__EJERCICIOS PROPUESTOS__:
1. Repite sin cambios el fragmento del extracto que comienza en las palabras "Por esos días" y termina justo después de "la Guerra Fría.".
2. Reescribe como una lista breve el párrafo del extracto que empieza con "Para distraer mi ansiedad", conservando sus datos principales.

__EXTRACTO DE PÁGINA__:
MEMORIAS DE UN TELEVIDENTE: LA MÁGICA NOCHE DE NOVIEMBRE


Por: M Sc en Historia Eduardo J. Anzola

Take me to the magic of the
moment
On a glory night
Where the children of tomorrow
dream away
In the wind of change

Rudolf Schenker, del grupo Scorpions


En la fría y temprana oscuridad de una tarde otoñal en un poblado belga, el conductor del transporte me dejó al pie de la entrada del modesto hotel  donde me alojaba, concluida mi jornada de asistencia a clases del programa de entrenamiento técnico al cual había sido seleccionado desde mi país.   
Teniendo ya casi dos meses de estadía en Europa, esa tarde del 9 de noviembre, estando en el lobby del hotel, estuve intentando infructuosamente de hacer una llamada telefónica por cobrar a Venezuela, para tener noticias frescas de  mi esposa Belkis. Ella estaba embarazada por primera vez de quien luego sería nuestro hijo varón. 
Para distraer mi ansiedad, me quedé mirando junto a otros más, el noticiero que transmitía la televisión. En el lobby, al igual que durante los días anteriores, se apiñaba una pequeña multitud alrededor del televisor, todos atentos al noticiero especial  que se transmitía en lengua flamenca. En un gesto de cortesía para quienes desconocíamos ese idioma, el recepcionista cambió al canal que transmitía lo mismo en francés.
Por esos días de noviembre de 1989, ya tenía una cierta  noción de la gravedad de los sorprendentes vientos de cambio que estaban soplando en el clima político de los países comunistas del Este de Europa. Ya yo estaba enterado de algunos sucesos, pero estando en Bélgica pude constatar el impacto que estaba causando esta sucesión de inusuales hechos, en muchos europeos habituados por décadas a las tensiones de cuarenta años de la Guerra Fría.

__DATOS ALMACENADOS__:

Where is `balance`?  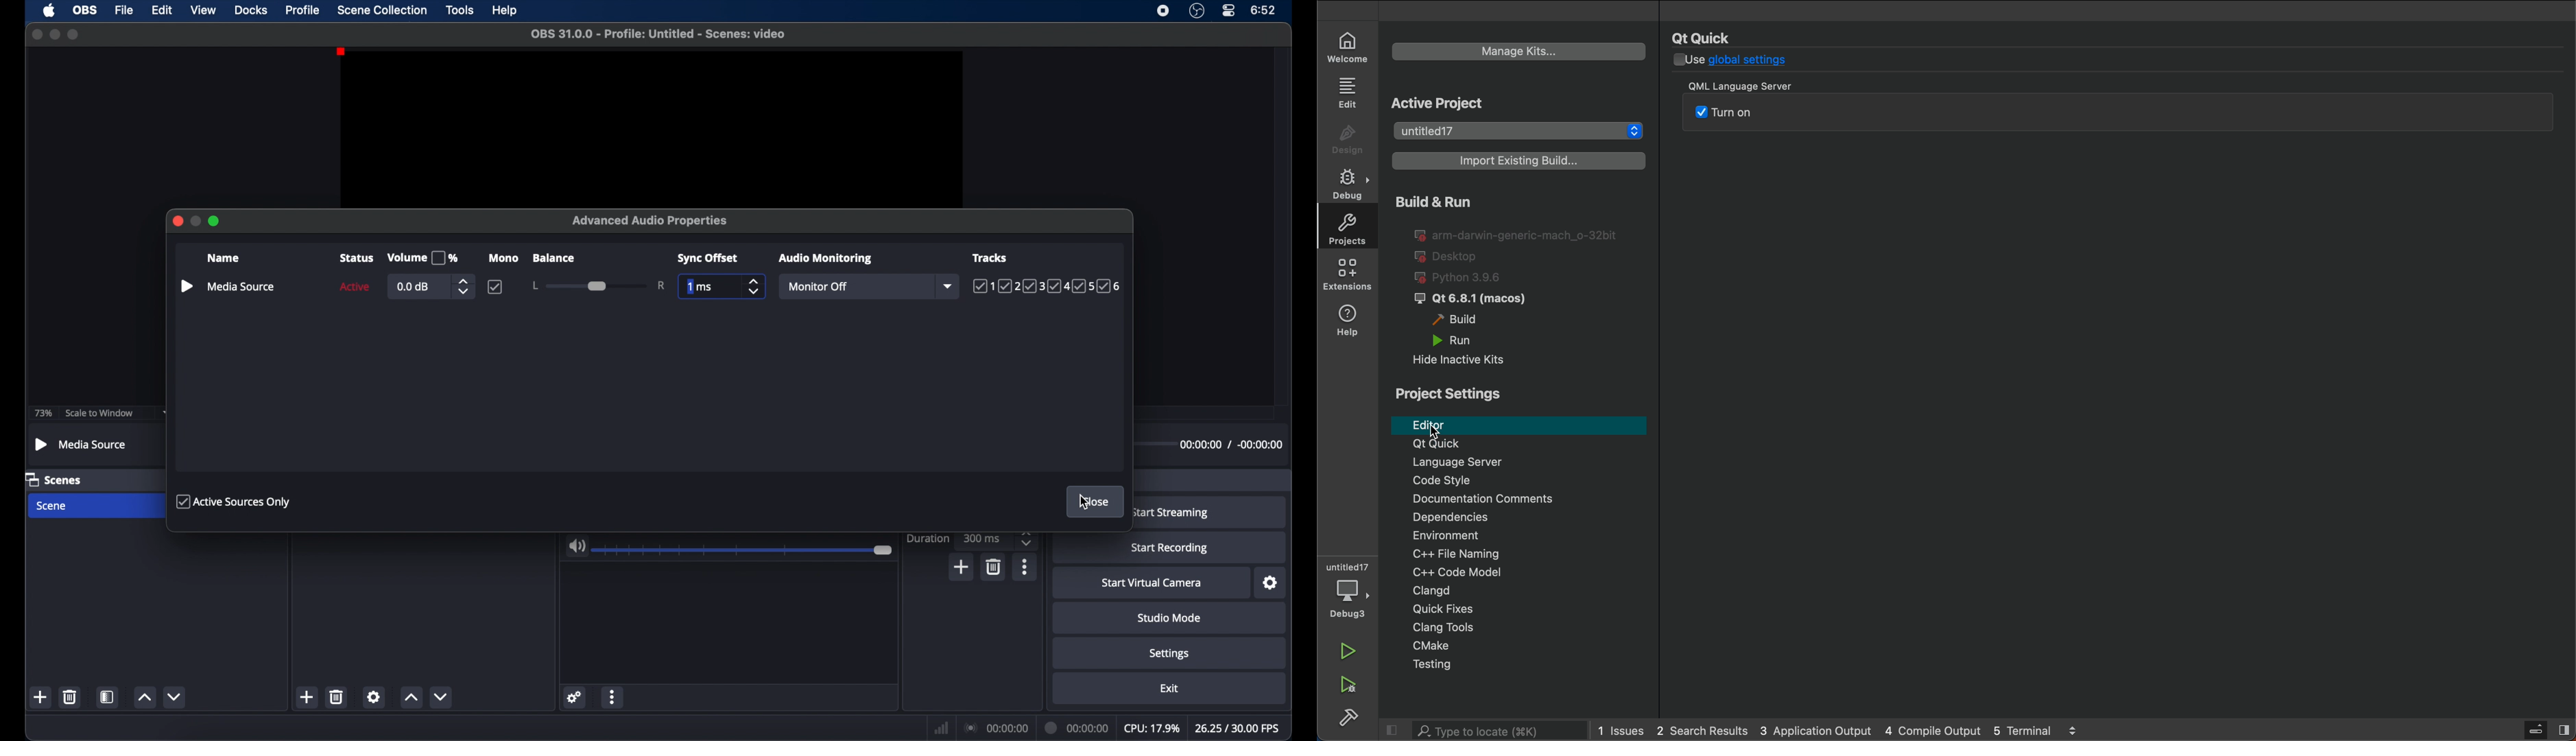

__RESULTADOS FINALES__:
1.
Por esos días de noviembre de 1989, ya tenía una cierta  noción de la gravedad de los sorprendentes vientos de cambio que estaban soplando en el clima político de los países comunistas del Este de Europa. Ya yo estaba enterado de algunos sucesos, pero estando en Bélgica pude constatar el impacto que estaba causando esta sucesión de inusuales hechos, en muchos europeos habituados por décadas a las tensiones de cuarenta años de la Guerra Fría.

2.
- Para distraer mi ansiedad, miré con otras personas el noticiero que transmitía la televisión.
- En el lobby, igual que en los días anteriores, una pequeña multitud se apiñaba alrededor del televisor, atenta a un noticiero especial en lengua flamenca.
- Por cortesía con quienes no conocían ese idioma, el recepcionista cambió al canal que transmitía lo mismo en francés.